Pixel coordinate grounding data
'''

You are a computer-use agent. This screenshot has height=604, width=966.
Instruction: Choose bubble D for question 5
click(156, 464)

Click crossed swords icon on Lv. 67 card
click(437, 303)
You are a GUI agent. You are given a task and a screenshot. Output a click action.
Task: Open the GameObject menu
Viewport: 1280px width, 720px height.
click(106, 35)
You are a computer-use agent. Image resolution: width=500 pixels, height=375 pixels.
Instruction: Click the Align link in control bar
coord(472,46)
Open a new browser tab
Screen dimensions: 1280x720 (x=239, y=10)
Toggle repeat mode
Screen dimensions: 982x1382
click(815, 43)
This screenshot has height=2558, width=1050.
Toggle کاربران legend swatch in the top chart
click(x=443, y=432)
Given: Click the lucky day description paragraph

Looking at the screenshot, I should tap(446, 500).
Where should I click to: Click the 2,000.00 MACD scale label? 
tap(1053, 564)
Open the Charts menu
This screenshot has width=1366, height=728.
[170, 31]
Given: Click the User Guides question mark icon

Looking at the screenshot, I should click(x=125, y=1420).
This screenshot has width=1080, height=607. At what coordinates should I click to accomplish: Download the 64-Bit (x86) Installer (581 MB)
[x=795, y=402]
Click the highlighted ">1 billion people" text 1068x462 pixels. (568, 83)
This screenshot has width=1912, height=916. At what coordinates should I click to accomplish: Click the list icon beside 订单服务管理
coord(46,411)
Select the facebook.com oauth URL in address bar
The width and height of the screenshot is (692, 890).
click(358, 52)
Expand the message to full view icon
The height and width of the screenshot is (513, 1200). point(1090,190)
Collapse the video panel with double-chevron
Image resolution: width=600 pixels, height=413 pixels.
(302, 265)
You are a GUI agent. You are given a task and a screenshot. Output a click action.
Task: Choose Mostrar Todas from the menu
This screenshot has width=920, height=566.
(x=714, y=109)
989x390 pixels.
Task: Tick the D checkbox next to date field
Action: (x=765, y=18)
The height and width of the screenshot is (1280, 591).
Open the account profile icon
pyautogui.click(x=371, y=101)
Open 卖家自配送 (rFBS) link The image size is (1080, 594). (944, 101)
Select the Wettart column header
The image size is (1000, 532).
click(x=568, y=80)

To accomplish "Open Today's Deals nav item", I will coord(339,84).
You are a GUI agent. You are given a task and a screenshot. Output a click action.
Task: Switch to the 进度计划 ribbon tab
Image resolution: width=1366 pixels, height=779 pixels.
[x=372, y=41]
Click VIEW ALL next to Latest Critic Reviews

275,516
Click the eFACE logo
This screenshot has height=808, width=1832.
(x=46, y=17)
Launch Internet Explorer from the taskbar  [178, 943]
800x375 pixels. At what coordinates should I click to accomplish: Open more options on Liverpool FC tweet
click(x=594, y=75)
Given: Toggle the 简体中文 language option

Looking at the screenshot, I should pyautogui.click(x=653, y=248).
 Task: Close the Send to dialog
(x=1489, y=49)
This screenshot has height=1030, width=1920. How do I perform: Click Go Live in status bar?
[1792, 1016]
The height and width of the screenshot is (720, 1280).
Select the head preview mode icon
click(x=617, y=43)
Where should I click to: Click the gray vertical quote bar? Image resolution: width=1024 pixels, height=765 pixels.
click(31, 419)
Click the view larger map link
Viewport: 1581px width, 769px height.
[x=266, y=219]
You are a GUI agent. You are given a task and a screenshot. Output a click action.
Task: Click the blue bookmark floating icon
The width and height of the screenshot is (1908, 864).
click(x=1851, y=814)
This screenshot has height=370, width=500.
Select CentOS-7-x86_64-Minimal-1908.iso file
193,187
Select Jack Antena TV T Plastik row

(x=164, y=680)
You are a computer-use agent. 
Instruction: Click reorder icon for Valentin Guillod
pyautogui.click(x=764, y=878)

'''

## Directions
An exact transcript of all the records is the expected result.

## Worked solution
You are a computer-use agent. This screenshot has height=604, width=966.
Instruction: Choose bubble D for question 5
click(156, 464)

Click crossed swords icon on Lv. 67 card
click(437, 303)
You are a GUI agent. You are given a task and a screenshot. Output a click action.
Task: Open the GameObject menu
Viewport: 1280px width, 720px height.
click(106, 35)
You are a computer-use agent. Image resolution: width=500 pixels, height=375 pixels.
Instruction: Click the Align link in control bar
coord(472,46)
Open a new browser tab
Screen dimensions: 1280x720 (x=239, y=10)
Toggle repeat mode
Screen dimensions: 982x1382
click(815, 43)
This screenshot has height=2558, width=1050.
Toggle کاربران legend swatch in the top chart
click(x=443, y=432)
Given: Click the lucky day description paragraph

Looking at the screenshot, I should tap(446, 500).
Where should I click to: Click the 2,000.00 MACD scale label? 
tap(1053, 564)
Open the Charts menu
This screenshot has width=1366, height=728.
[170, 31]
Given: Click the User Guides question mark icon

Looking at the screenshot, I should click(x=125, y=1420).
This screenshot has width=1080, height=607. At what coordinates should I click to accomplish: Download the 64-Bit (x86) Installer (581 MB)
[x=795, y=402]
Click the highlighted ">1 billion people" text 1068x462 pixels. (568, 83)
This screenshot has width=1912, height=916. At what coordinates should I click to accomplish: Click the list icon beside 订单服务管理
coord(46,411)
Select the facebook.com oauth URL in address bar
The width and height of the screenshot is (692, 890).
click(358, 52)
Expand the message to full view icon
The height and width of the screenshot is (513, 1200). point(1090,190)
Collapse the video panel with double-chevron
Image resolution: width=600 pixels, height=413 pixels.
(302, 265)
You are a GUI agent. You are given a task and a screenshot. Output a click action.
Task: Choose Mostrar Todas from the menu
This screenshot has width=920, height=566.
(x=714, y=109)
989x390 pixels.
Task: Tick the D checkbox next to date field
Action: (x=765, y=18)
The height and width of the screenshot is (1280, 591).
Open the account profile icon
pyautogui.click(x=371, y=101)
Open 卖家自配送 (rFBS) link The image size is (1080, 594). (944, 101)
Select the Wettart column header
The image size is (1000, 532).
click(x=568, y=80)

To accomplish "Open Today's Deals nav item", I will coord(339,84).
You are a GUI agent. You are given a task and a screenshot. Output a click action.
Task: Switch to the 进度计划 ribbon tab
Image resolution: width=1366 pixels, height=779 pixels.
[x=372, y=41]
Click VIEW ALL next to Latest Critic Reviews

275,516
Click the eFACE logo
This screenshot has height=808, width=1832.
(x=46, y=17)
Launch Internet Explorer from the taskbar  [178, 943]
800x375 pixels. At what coordinates should I click to accomplish: Open more options on Liverpool FC tweet
click(x=594, y=75)
Given: Toggle the 简体中文 language option

Looking at the screenshot, I should pyautogui.click(x=653, y=248).
 Task: Close the Send to dialog
(x=1489, y=49)
This screenshot has height=1030, width=1920. How do I perform: Click Go Live in status bar?
[1792, 1016]
The height and width of the screenshot is (720, 1280).
Select the head preview mode icon
click(x=617, y=43)
Where should I click to: Click the gray vertical quote bar? Image resolution: width=1024 pixels, height=765 pixels.
click(31, 419)
Click the view larger map link
Viewport: 1581px width, 769px height.
[x=266, y=219]
You are a GUI agent. You are given a task and a screenshot. Output a click action.
Task: Click the blue bookmark floating icon
The width and height of the screenshot is (1908, 864).
click(x=1851, y=814)
This screenshot has height=370, width=500.
Select CentOS-7-x86_64-Minimal-1908.iso file
193,187
Select Jack Antena TV T Plastik row

(x=164, y=680)
You are a computer-use agent. 
Instruction: Click reorder icon for Valentin Guillod
pyautogui.click(x=764, y=878)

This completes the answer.